Tokenizer with pretrained vocab in fastai

I am trying to do transfer learning with text classification.

My language requires a SubwordTokenizer, but if i use the subwordtokenizer on my new data, most of the tokens do not exist in the vocab of the old base model and i have a lot of “xxunk” tokens, which results in a bad new model.

My idea is to use only tokens that exist in the vocab of the base language model.
I experimented a lot with SubwordTokenizer, but could not find a way to do this.

Is it somehow possible or does fastai requires to always create a new vocab with each tokenizer?


Hi @chris3,

You cannot use subword tokenization in connection with the default vocab that comes with the pre-trained Wikitext 103 model.

By default, the pre-trained Wikitext 103 language model comes with a vocab from a word-based spaCy tokenizer. When you then create DataLoaders for language model fine-tuning using the default tokenizer, the vocab from pre-training is aligned and extended with the new vocab.

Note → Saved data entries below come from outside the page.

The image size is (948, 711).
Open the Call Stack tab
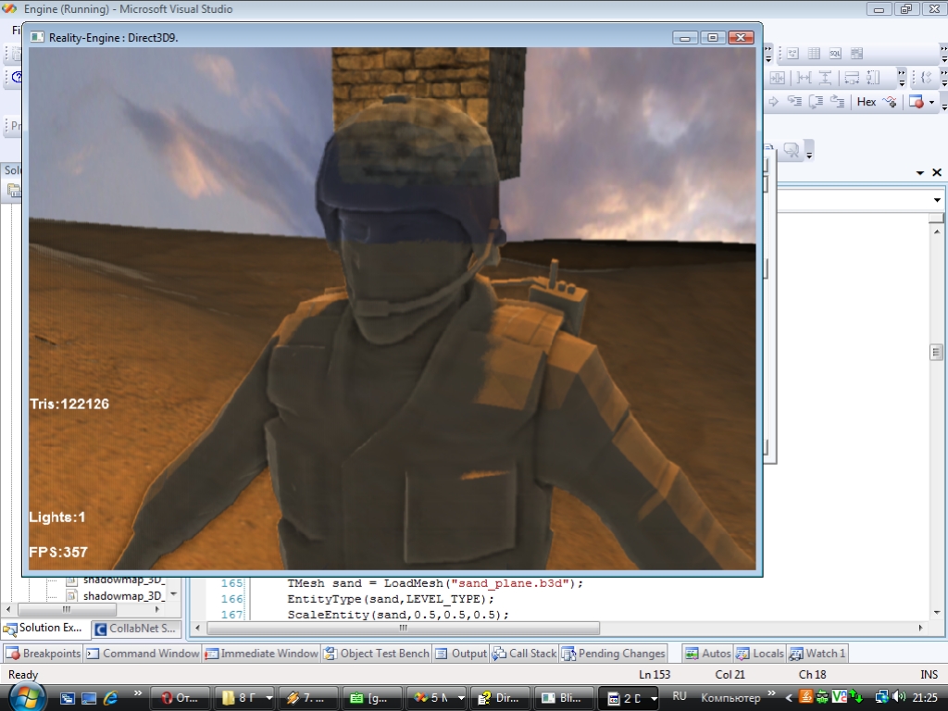tap(524, 654)
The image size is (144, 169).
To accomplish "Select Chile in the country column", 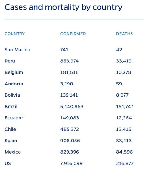I will pos(10,129).
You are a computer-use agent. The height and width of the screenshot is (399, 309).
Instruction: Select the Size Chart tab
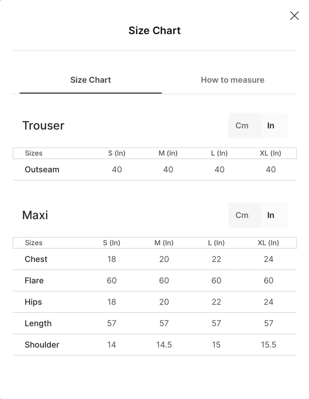90,80
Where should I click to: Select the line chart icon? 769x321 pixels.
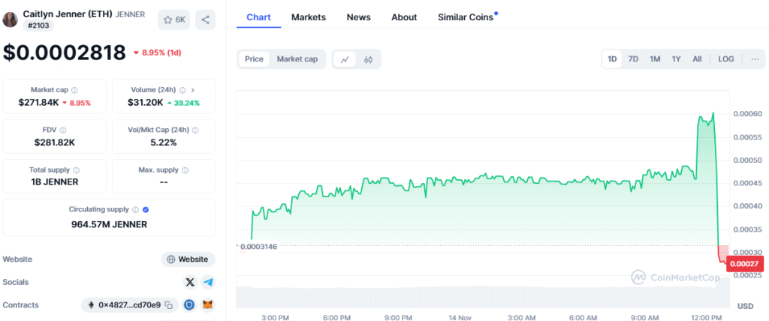(345, 59)
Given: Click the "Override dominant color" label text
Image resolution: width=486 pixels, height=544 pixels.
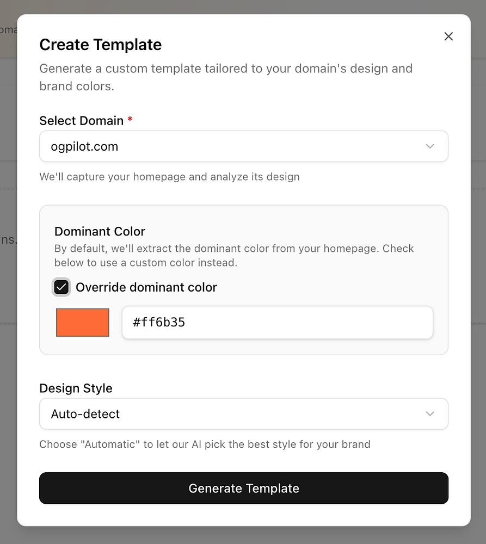Looking at the screenshot, I should 146,287.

Now, if you use a different tokenization apprach, e.g. SubwordTokenizer, many tokens in your new vocab will be parts of words that do not exist in the word-based vocab from pre-training. In this case, as you found out correctly, these tokens will be mapped to the unknown token.

I think that there is no pre-trained language model using SubwordTokenizer available at the moment (someone please correct me if I’m wrong), so you have two options:

  • Train a language model from scratch using SubwordTokenizer and see how it performs
  • Fine-tune the pre-trained language model using word-based tokenization and compare to above

Hi @stefan-ai,
thanks a lot for your reply!
I think there is some misunderstanding regarding my message. I do not use “Wikitext 103”.
My prelearned model uses german language based on news paper articles. The german language requires subwordtokenization. And my prelearned model also uses a subwordtokenizer.

For example the word “extreme” looks in the prelearnd vocab like “_extrem e”, but in the result of the new data the new subwordtokenizer created “_ex tr eme”, which finally results in “xxunk”.

Now i would like to tell the new subtokenizer to (only) use the vocab based on the previous tokenizer and also use “_extrem e” instead of “_ex tr eme”.

I think this behaviour is really holding my results back, as there is many many times “xxunk” for words that actually could be solved by the vocab of the prelearned model in other ways.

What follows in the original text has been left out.